閑話: 帰宅
こんな日常。
ラインハルトは仕事を終え、帰る支度をしていた。息子達が来るのを待つ。アドリアンとオーレリアンは国王の側近としての仕事を終えると、隣の父の執務室に顔を出すことになっていた。
3人で一緒に離宮に戻る。
「過保護じゃないですか?」
ルイスは微妙な顔をした。
「たいした距離でもないのに、一緒に帰る必要もないでしょう」
苦く笑う。
皇太子であるラインハルトには王宮内の移動でも、常に護衛の騎士がついている。だが、アドリアンとオーレリアンには付いていなかった。今の2人の立場は国王の側近で、早い話が職員だ。護衛がつくわけがない。

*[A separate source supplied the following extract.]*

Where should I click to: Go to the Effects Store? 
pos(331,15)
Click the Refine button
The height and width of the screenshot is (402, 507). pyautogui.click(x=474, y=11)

それをラインハルトは心配していた。自分と一緒なら護衛がいるので、出来るだけ行き帰りは一緒にしている。
「一緒に帰るのはそれだけが理由ではないよ」
ラインハルトは首を横に振った。
「出迎える方も、一度に済ませられたら楽だろう? それに、こういう時間しかアドリアンやオーレリアンとゆっくり話す機会はない。あの子たちは何かあっても私ではなくマリアンヌに相談するんだ。父親なんて、家庭の中では案外立場がないものなんだよ」
哀愁を顔に浮かべる。
「そんなものですか?」
ルイスはたいして興味がない顔で流す。実際、そんな話はどうでもいいと思っていた。
「ルイスも結婚してみればわかるよ」
ラインハルトは勧めた。
「遠慮します」
ルイスは即答する。
「家に帰ってまで、誰かの機嫌を取らなければいけない生活なんて真っ平です」
うんざりした顔でラインハルトを見た。
ちくちくと突き刺さるものをラインハルトは感じる。
「それは、仕事で私の機嫌を取っているという意味かな?」
にこやかな笑顔で確認した。
「そう聞こえましたか?」
ルイスも爽やかな笑顔で応戦する。
「後ろ暗いことがあると、そう聞こえるのかもしれませんね」
そんなことを言った。
ラインハルトは口元をひくつかせる。
トントントン。
そこにノックが響いた。
「どうぞ」
ラインハルトが促すと、扉が開いてアドリアンしオーレリアンが顔を出す。
「父上……」
何かを言いかけて、止めた。
ラインハルトとルイスの間になにやら不穏な空気を感じる。
「何かあったのですか?」
アドリアンが尋ねた。
隣で、オーレリアンは驚いた顔をする。この空気の中、しれっとそんな質問が出来るアドリアンは勇者だと思った。自分なら何も見なかったことにする。
「いいえ、何も」
答えたのはルイスだ。
にこやかに2人を見る。
アドリアンとオーレリアンは互いの顔を見た。小さく首を傾げあう。
「帰宅の用意は出来ていますから、連れて行ってくれてかまいませんよ」
ルイスはちらりとラインハルトを見た。
ラインハルトは席を立つ。
「帰ろう」
息子達を促した。
「大丈夫ですか?」
オーレリアンは心配する。
ちらりとルイスを見た。
ルイスはただ穏やかな笑みを湛えている。
「ケンカしていたわけじゃない」
ラインハルトは苦笑した。
「お気をつけて」
その背中に、ルイスは声をかける。
ラインハルトはそれに片手を上げて応えた。
言いたいことが言える関係です。